The Bangladesh Bank (BB) has recently introduced a pioneering policy , marking its debut in formalizing the process of bank mergers, offering clear guidelines on the anticipated outcomes.

The full guideline, BRPD Circular No. 08 dated 04.04.2024, is available here.

Per the directive from the central bank, commercial banks found to be in a precarious financial position or exhibiting signs of distress will be subject to mandatory consolidation if they fail to initiate merger discussions independently. Prior to formalizing any merger, the concerned banks are required to execute a mutual agreement.

Subsequently, financial institutions are obligated to furnish a comprehensive repayment scheme addressing the interests of all stakeholders including depositors, creditors, and investors.

Following these initial steps, an exhaustive evaluation of the financial health of the involved banks will be conducted by external auditors under the purview of the central bank.
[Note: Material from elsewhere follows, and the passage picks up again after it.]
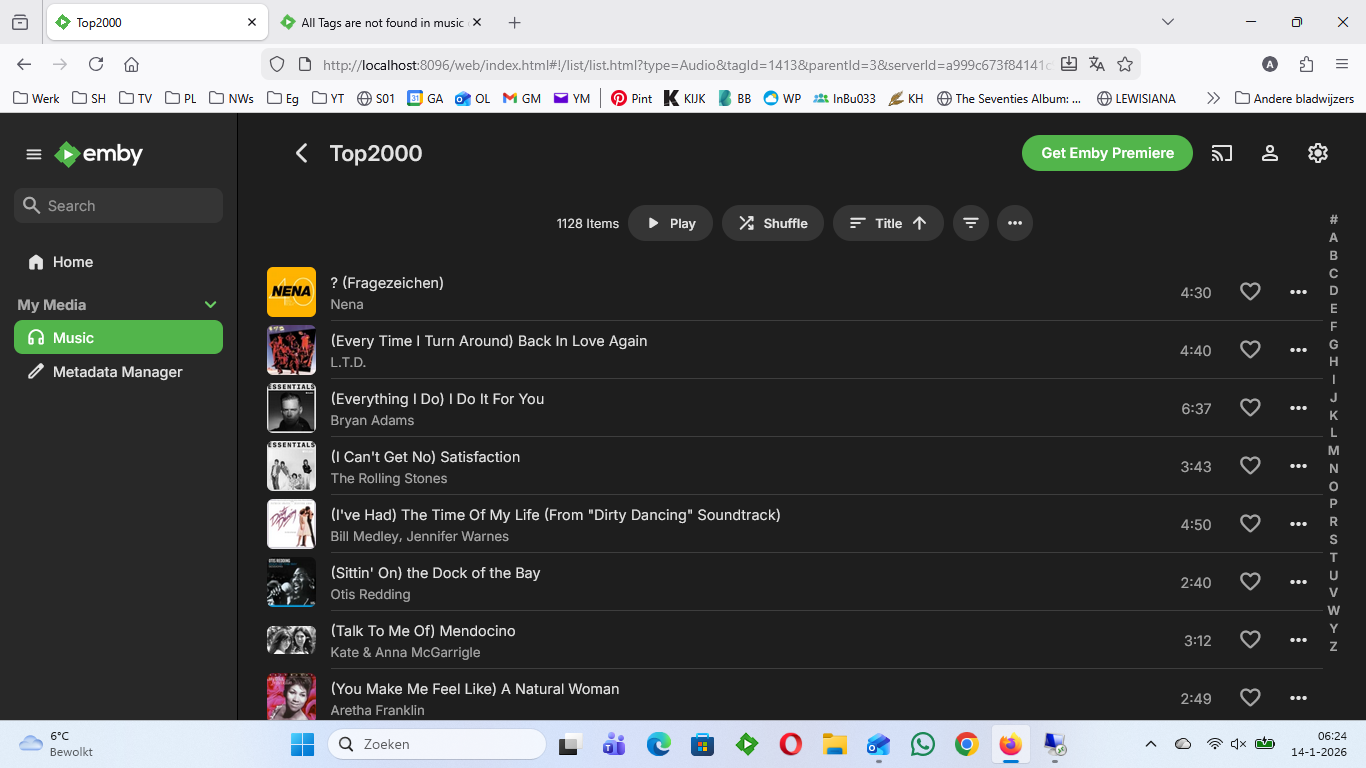The image size is (1366, 768).
Task: Favorite the song (Everything I Do) I Do It For You
Action: 1249,408
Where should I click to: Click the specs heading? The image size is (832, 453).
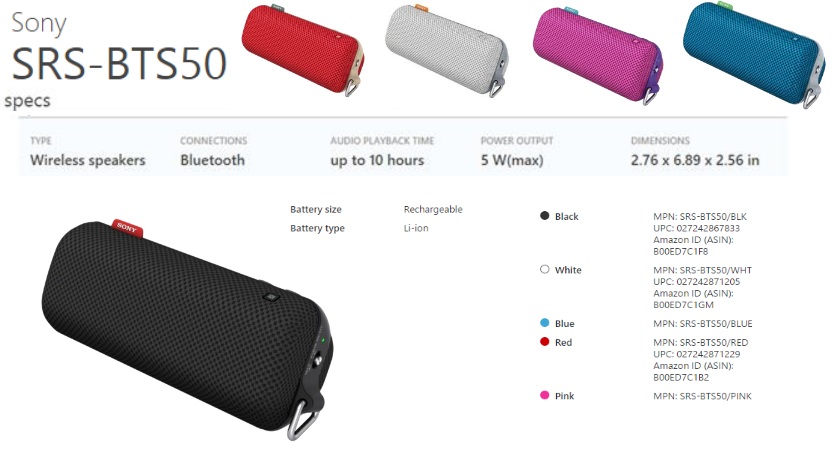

Subsequently, formal application for merger approval must be submitted.

In adherence to the policy, directors, managing directors, and deputy managing directors of the financially weak banks will be ineligible to hold their respective positions for a period of five years post-merger.

However, provided the board of directors of the merged entity deems them suitable, aforementioned officials may be reinstated to their former roles or appointed to alternate positions following a review of their contracts.

Furthermore, it is stipulated that no employees of the weak banks shall face termination within a span of three years following the merger.

To ensure seamless operations and safeguard the stability of the banking sector, the central bank pledges to extend policy assistance to merged entities as deemed necessary.

These measures encompass temporary exemptions from obligations such as maintaining minimum capital conservation, cash reserve ratio, statutory liquidity ratio, liquidity coverage ratio, and net stable funding ratio for a specified duration.

In instances where a financially distressed bank merges with another, there may be a dilution in the financial indicators of the acquiring bank including capital adequacy, liquidity, and non-performing loans.

A grace period will be afforded to offset the total losses incurred by the weak bank against the earnings of the acquiring bank or to convert them into “goodwill”.

Moreover, liquidity facilities will be expedited to merged entities on a priority basis utilizing existing facilities. The central bank will extend financial assistance to merged banks through the purchase of long-term bonds.

Support will also be extended to unified banks in raising capital through the issuance of shares, perpetual bonds, and subordinated bonds.

Thursday’s circular underscores that bank mergers necessitate approval and mediation by the central bank. Notably, in line with the expanded authority vested in the Bangladesh Bank concerning prompt corrective measures as per the amended Bank Companies Act, a Prompt Corrective Action (“PCA”) Framework circular was issued on 5 December 2023.

Under this framework, banks falling short in capital and liquidity, defaulting on loans, exhibiting governance deficiencies, or engaging in activities detrimental to depositors will be subject to compliance with recovery measures mandated by the central bank. Failure to adhere to the prescribed recovery plan may culminate in the compulsory merger of the bank in the best interests of depositors.

The issuance of this policy by the Bangladesh Bank aims to streamline the merger process for commercial banks, ensuring an orderly transition.

This development reflects an increasing focus at the policy level on the merger of weak banks and financial institutions, following the Bangladesh Bank’s unveiling of a roadmap aimed at rescuing vulnerable financial entities through strategic consolidation.